Cultivate Meaningful Conversations with Think-Pair-Share
The Think-Pair-Share strategy is designed to give students time and structure to formulate and share ideas. It promotes participation by encouraging thoughtful response. This strategy, if done correctly, can be extremely effective in building higher-order critical thinking skills. Before implementing Think-Pair-Share with your students, describe the strategy and provide guidelines for discussion. Explain to students that they will think critically about a topic, discuss the topic or question with a partner, and share ideas with the rest of the class. Formulating questions from the text that foster higher-order thinking is important for the strategy to be successful. After posing the question(s), monitor and support students as they work through each step of the process.
Develop Concise Summary Writing with GIST
GIST (Generating Interactions between Schemata and Text) is a strategy for establishing comprehension of a text.

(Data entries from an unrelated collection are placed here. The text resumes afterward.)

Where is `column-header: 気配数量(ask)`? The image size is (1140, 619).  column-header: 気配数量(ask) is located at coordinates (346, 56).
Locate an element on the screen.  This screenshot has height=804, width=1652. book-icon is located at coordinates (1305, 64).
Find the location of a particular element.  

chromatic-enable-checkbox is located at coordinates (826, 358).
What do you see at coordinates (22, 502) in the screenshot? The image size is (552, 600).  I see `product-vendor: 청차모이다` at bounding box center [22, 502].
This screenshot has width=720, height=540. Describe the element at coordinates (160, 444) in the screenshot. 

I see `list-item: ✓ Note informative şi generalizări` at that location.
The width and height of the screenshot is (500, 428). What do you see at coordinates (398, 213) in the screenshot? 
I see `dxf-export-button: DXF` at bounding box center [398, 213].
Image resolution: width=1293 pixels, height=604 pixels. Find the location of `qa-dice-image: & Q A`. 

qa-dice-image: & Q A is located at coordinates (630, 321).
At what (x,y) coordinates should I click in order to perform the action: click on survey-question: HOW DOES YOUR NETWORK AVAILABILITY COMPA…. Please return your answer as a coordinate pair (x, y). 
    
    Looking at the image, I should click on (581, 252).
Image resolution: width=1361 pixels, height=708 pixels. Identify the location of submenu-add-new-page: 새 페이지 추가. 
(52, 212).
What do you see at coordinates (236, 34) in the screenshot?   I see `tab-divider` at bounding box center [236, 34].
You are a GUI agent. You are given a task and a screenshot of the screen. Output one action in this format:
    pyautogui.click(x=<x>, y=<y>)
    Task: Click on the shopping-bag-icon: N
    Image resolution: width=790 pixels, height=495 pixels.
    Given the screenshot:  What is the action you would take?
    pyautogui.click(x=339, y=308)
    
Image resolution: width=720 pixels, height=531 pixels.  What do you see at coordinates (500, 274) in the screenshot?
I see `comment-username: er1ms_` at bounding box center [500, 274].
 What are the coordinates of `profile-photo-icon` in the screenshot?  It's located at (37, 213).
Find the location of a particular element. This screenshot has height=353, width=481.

It encourages students to write concise meaningful summaries, and it works well with all levels of readers. Teaching students summarizing techniques will help them learn to effectively synthesize information. The goal of a GIST summary is for students to be able to convey the “GIST” of what they read without the extraneous details. Using GIST, students develop the necessary skills to independently identify the main ideas and key details in a text. Begin the GIST strategy by having students read a short piece of text. After reading, instruct students to answer who, what, when, where, why, and how questions based on the text selection. Next, have students condense their answers into a one-sentence summary. It is important to support students in writing GIST summaries until they can do them independently.
The goal in implementing reading comprehension strategies is for students to transfer those skills and apply them when reading independently. Focusing on a small group of strategies throughout the school year will give students a chance to really hone their skills.